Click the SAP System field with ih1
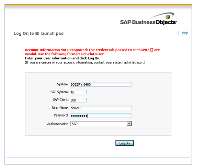Image resolution: width=206 pixels, height=168 pixels. coord(78,92)
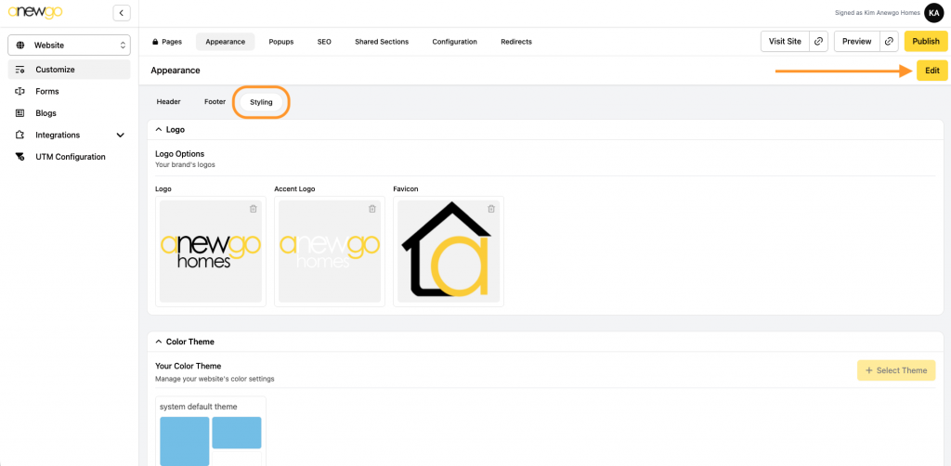Screen dimensions: 951x466
Task: Click the KA user avatar
Action: pos(933,13)
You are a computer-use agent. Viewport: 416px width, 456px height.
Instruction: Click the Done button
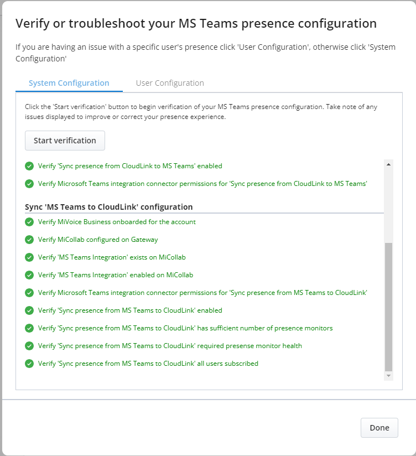point(379,428)
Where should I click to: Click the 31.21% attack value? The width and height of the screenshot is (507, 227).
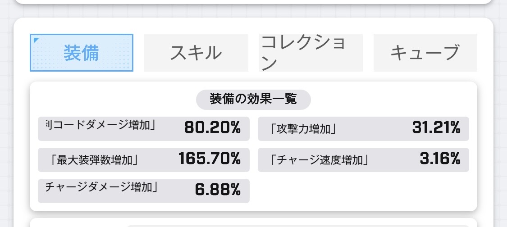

• Short problem
Copy the lines above word for word, leaving out the pictures.

• Correct answer
Click the SAP System field with ih1
Image resolution: width=206 pixels, height=168 pixels. coord(78,92)
Screen dimensions: 951x466
Task: Click the KA user avatar
Action: pos(933,13)
You are a computer-use agent. Viewport: 416px width, 456px height.
Instruction: Click the Done button
point(379,428)
Where should I click to: Click the 31.21% attack value? The width and height of the screenshot is (507, 227).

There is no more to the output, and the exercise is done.